The Friends of ABC is set to march in the streets nationwide to stop the impending sale while GetUp! has re-commence a campaign to thwart any privatisation plan and it is mobilising a plan to fight back.

The Friends of the ABC are holding rallies all round Australia next month to protest the continual cutting of ABC funding, the harassment of a publicly trusted institution (which is by statute politically independent) AND this latest Liberal Party move to promote the selling off of the ABC”

ABC Friends National is calling for all Liberal Party voters to reject any sell-off of the ABC as being  both anti Australian and anti democratic.

“Australian Public broadcasting has an eighty-year history, and is supported by more than 80% of the community,” said ABC Friends National President, Margaret Reynolds adding, “It is not a plaything of the extremists who have dismissed public opinion in pursuit of their preoccupation with private profits.”

Playing Defensive

Following the vote, the Turnbull Government was scrambling to rule out privatisation of ABC. Some members distanced themselves from the vote, while Turnbull himself denied any plan to sell the public broadcaster.

“The ABC will always be in public hands. It will never be sold. That is my commitment. It is a public broadcaster. It always has been and it always will be,” Mr Turnbull told the media on Monday.

Government frontbencher Josh Frydenberg backed Saturday’s assurance from Treasurer Scott Morrison that the government had no plans for privatisation.
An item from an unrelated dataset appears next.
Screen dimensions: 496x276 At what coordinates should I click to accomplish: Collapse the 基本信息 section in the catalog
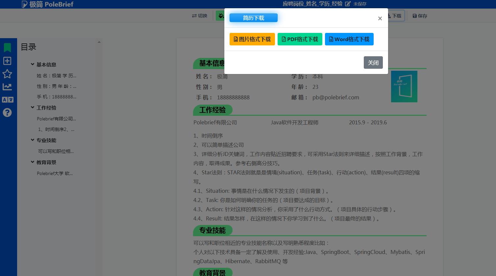pos(32,64)
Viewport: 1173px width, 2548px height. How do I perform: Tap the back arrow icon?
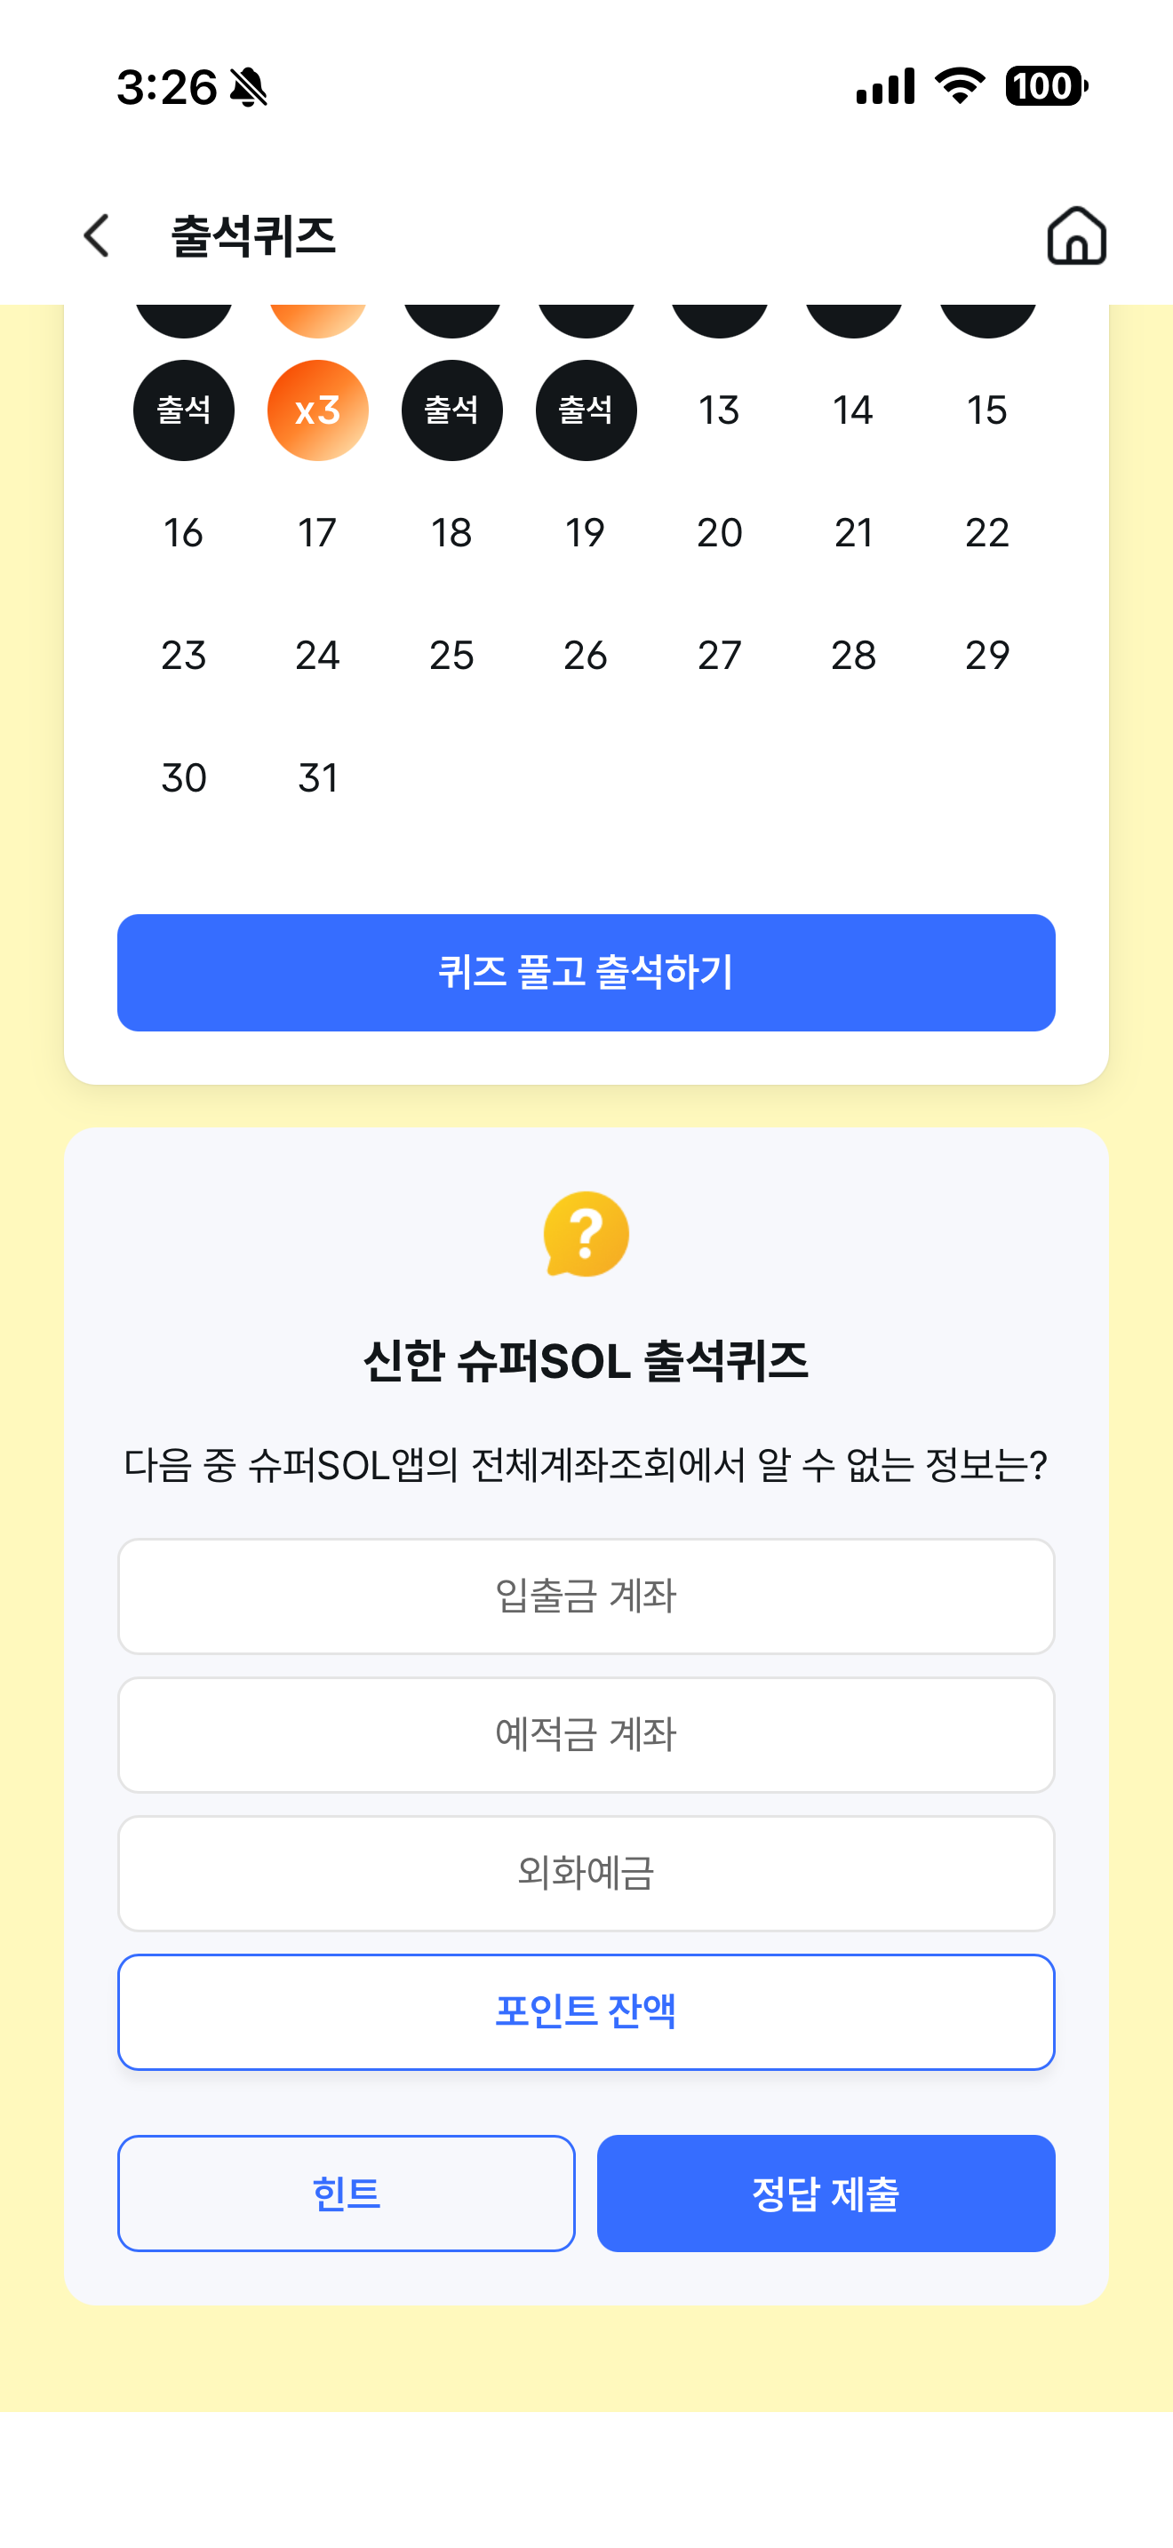pyautogui.click(x=97, y=236)
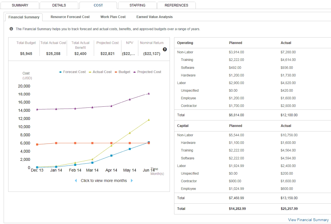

Finance minister Mathias Cormann went further, saying the coalition will not be privatising the ABC

Nationals Leader and Deputy PM Michael McCormack has also distanced his party from the Liberal Party peak council, which voted to the privatisation.

“The Nationals does not, and has no intention of ever supporting the privatisation of the ABC,” Mr McCormack said in a statement.

IPA research fellow Chris Berg suggests options such as selling it to the stock market, media mogul, ABC staff or Australian taxpayers..Berg has co-authored a book with Sinclair Davidson why ABC has to be sold.

Early in May, IPA launched the book, Against Public Broadcasting, at the largest free market, pro-liberty conference in Asia Pacific.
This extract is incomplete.